The guard stack is the heart of DAM. Four independent layers evaluate every proposed action from different angles. This document explains how each guard works, what they detect, and how to configure them.


First-Read Path

If you are learning DAM for the first time, read in this order:

  1. Guard Stack Flow
  2. Layer 1 Motion Safety
  3. Layer 2 Task Execution
  4. Layer 3 Hardware Monitoring
  5. Layer 0 OOD Detection

Use this page after you can already validate a Stackfile and identify pass, clamp, reject, and fallback decisions.


The Guard Stack Flow

Observation
[ L0 — OOD Detection ]       ← Is this state familiar?
    ↓ (if passes)
[ L1 — Physical Kinematics ] ← Are joint limits and motion constraints safe?
    ↓ (if passes)
[ L2 — Task Execution ]      ← Does this command fit the current task phase?
    ↓ (if passes)
[ L3 — Hardware Monitor ]    ← Is the hardware healthy?
DECISION: Pass / Clamp / Reject

If rejected → Fallback Engine → Hold / Retreat / E-Stop

The most restrictive decision wins.
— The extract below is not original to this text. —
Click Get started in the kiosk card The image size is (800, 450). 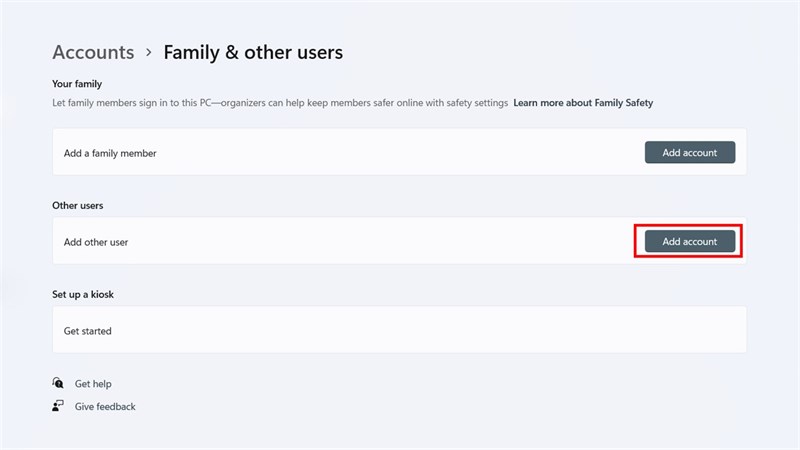(88, 331)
If any layer says REJECT, the action is rejected. If multiple layers clamp, they are applied in order.


Layer 0: OOD Detection (Out-of-Distribution)

Responsibility: Detect when the robot enters an unfamiliar state.

The Problem

ML policies are trained on a distribution of data. When the robot encounters a state outside that distribution, the policy's output is unreliable.

Example: - Policy trained on arm configurations near a table (0.0–0.5m height) - Robot moves to 2.0m (unfamiliar state) - Policy still produces an output, but it's a hallucination

OOD Detection catches this and rejects the action.

How It Works

Method 1: Memory Bank (when trained)

from dam.guard.builtin.ood import OODGuard

# Training phase
guard = OODGuard()
guard.train(reference_observations)  # List of Observation objects
guard.save("extractor.pt", "bank.npy")

At inference: 1. Extract a feature vector from the observation (128-dim L2-normalized) 2. Find the nearest neighbor in the trained memory bank 3. If distance > threshold → reject

Method 2: Welford Z-Score (fallback)

If no memory bank is trained: 1. Maintain running mean and variance of all observations 2. For each dimension, compute z-score: (x - mean) / std 3. If max_z > threshold → reject 4. Requires 30-cycle warm-up period

Configuration

guards:
  - L0: ood
    phase: 0

boundaries:
  ood_detector:
    layer: L0
    type: single
    nodes:
      - callback: ood_detector
        fallback: hold_position
        params:
          backend: welford
          z_threshold: 3.0

When to Use

  • ✅ Sim-to-real transfer (detects when real world looks different from simulation)
  • ✅ Multi-environment deployment (detects when you move to a new room)
  • ✅ Graceful degradation (rejects instead of guessing on unfamiliar states)
  • ❌ NOT a substitute for good training data (train on diverse data first)

Behavior & Limitations

Aspect Status
Catches distribution shift ✅ Usually
False positives ⚠️ Possible (rejects valid states)
False negatives ⚠️ Possible (misses subtle shifts)
Timing impact Watch cycle latency on the target machine
User configuration required ✅ Training phase optional but recommended

Layer 1: Motion Safety (L1)

Responsibility: Enforce joint limits, velocity bounds, and workspace constraints.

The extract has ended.